Records for processing below:

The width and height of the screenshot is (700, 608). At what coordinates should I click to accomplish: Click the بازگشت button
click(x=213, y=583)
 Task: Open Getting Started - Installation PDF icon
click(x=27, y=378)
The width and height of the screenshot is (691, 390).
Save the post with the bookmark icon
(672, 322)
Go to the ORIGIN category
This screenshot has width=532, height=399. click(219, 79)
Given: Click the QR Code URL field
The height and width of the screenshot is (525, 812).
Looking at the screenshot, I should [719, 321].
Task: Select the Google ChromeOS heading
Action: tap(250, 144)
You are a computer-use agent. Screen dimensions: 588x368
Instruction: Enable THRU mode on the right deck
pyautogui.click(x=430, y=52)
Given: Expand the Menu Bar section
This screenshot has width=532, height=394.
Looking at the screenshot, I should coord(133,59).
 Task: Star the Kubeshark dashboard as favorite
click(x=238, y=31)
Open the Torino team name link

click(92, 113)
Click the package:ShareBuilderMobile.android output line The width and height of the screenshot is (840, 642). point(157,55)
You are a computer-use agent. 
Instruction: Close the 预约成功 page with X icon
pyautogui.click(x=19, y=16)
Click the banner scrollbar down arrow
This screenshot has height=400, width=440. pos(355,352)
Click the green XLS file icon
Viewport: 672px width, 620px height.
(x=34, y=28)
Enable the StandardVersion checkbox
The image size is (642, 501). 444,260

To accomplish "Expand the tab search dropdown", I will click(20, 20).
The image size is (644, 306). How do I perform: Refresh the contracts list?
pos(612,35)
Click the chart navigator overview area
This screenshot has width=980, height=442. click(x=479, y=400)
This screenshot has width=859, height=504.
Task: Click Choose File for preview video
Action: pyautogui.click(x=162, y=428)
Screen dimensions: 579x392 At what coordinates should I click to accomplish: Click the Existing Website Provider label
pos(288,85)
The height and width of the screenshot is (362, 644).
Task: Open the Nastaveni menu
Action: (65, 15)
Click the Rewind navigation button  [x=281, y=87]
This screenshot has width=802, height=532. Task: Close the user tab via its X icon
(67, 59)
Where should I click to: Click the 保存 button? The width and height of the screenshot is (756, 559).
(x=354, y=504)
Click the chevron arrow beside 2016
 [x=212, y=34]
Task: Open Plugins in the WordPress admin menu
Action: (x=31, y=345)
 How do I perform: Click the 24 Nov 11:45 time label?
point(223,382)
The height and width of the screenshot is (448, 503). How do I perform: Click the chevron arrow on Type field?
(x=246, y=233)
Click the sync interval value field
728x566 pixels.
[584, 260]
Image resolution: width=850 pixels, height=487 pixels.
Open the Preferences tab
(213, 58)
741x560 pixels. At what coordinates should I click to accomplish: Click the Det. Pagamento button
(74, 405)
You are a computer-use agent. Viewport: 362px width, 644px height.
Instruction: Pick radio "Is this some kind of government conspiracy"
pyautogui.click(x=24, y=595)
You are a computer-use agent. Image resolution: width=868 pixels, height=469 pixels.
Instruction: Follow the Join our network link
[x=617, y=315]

End of Records for processing.

◆ Required action ◆
Every line from the one containing "You are a computer-use agent. Viewport: 362px" through the last line above should be retyped exactly; no other lines are wanted.

◆ Answer section ◆
You are a computer-use agent. Viewport: 362px width, 644px height.
Instruction: Pick radio "Is this some kind of government conspiracy"
pyautogui.click(x=24, y=595)
You are a computer-use agent. Image resolution: width=868 pixels, height=469 pixels.
Instruction: Follow the Join our network link
[x=617, y=315]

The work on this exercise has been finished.